■ What the exercise asks: Take from the data every line in which the word "computer" is found.

■ Material provided:

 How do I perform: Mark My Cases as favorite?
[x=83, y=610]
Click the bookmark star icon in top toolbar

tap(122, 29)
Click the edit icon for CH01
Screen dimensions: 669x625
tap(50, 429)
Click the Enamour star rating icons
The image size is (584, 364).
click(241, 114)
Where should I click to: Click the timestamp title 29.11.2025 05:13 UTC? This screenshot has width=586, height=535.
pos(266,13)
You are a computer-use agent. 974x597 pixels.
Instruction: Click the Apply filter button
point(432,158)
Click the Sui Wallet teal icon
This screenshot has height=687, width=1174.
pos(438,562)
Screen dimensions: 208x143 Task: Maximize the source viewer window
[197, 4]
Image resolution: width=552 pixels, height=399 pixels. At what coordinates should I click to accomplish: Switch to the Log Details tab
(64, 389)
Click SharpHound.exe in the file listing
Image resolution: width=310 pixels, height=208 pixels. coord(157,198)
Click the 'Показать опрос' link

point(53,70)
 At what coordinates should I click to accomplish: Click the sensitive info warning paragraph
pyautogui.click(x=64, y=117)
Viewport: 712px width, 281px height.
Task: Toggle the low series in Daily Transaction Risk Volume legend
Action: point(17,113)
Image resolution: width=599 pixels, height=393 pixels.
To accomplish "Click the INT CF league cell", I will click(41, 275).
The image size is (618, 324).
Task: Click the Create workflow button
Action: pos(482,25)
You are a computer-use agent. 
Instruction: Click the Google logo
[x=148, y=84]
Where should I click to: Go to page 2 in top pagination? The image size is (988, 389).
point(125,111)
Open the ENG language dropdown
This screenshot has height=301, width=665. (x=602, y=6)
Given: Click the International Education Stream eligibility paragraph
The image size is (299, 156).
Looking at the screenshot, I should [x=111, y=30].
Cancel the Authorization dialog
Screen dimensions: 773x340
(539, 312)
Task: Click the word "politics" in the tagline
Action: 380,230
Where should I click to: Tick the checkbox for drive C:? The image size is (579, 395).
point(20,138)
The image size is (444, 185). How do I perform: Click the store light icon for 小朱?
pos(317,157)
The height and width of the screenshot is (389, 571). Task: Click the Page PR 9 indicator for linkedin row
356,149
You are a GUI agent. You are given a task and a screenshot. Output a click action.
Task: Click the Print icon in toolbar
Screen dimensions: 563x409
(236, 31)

■ Written answer:
You are a computer-use agent. 974x597 pixels.
You are a computer-use agent. 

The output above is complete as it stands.